▽
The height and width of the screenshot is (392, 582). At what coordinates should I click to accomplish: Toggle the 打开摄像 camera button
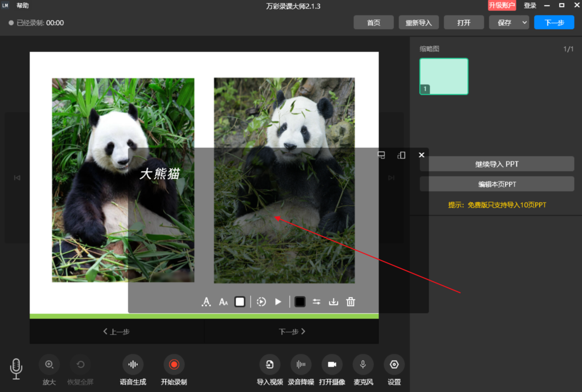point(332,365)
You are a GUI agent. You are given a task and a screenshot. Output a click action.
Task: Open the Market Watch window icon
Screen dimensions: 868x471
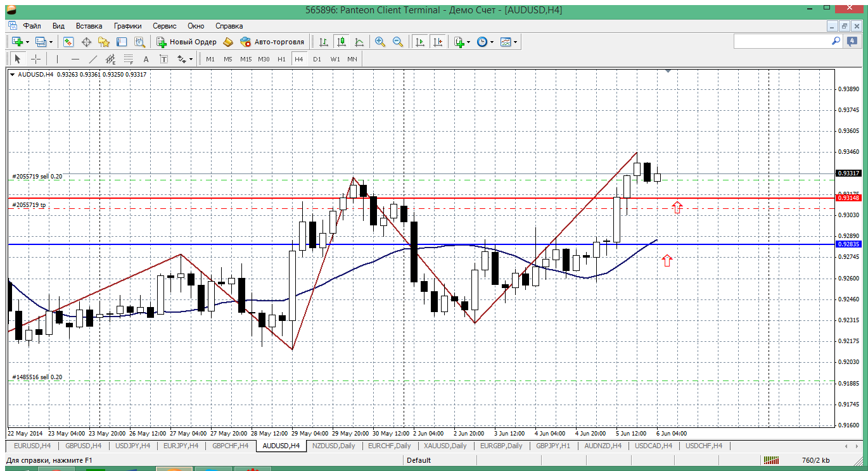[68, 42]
△
▽
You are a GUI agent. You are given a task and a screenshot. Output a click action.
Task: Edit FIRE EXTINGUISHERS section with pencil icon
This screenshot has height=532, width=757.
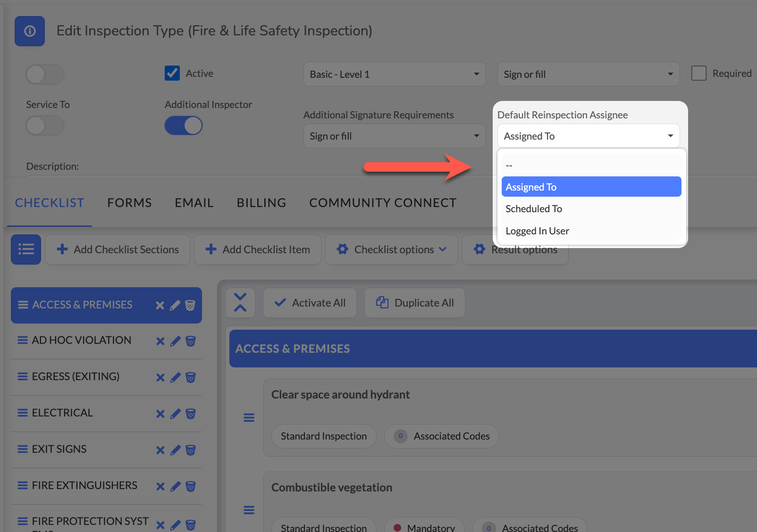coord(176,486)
△
● **EXERCISE**
Where does "icon" appear in the records above? Copy every line that has it.

● **RESULT BELOW**
Task: Open the Market Watch window icon
Task: Edit FIRE EXTINGUISHERS section with pencil icon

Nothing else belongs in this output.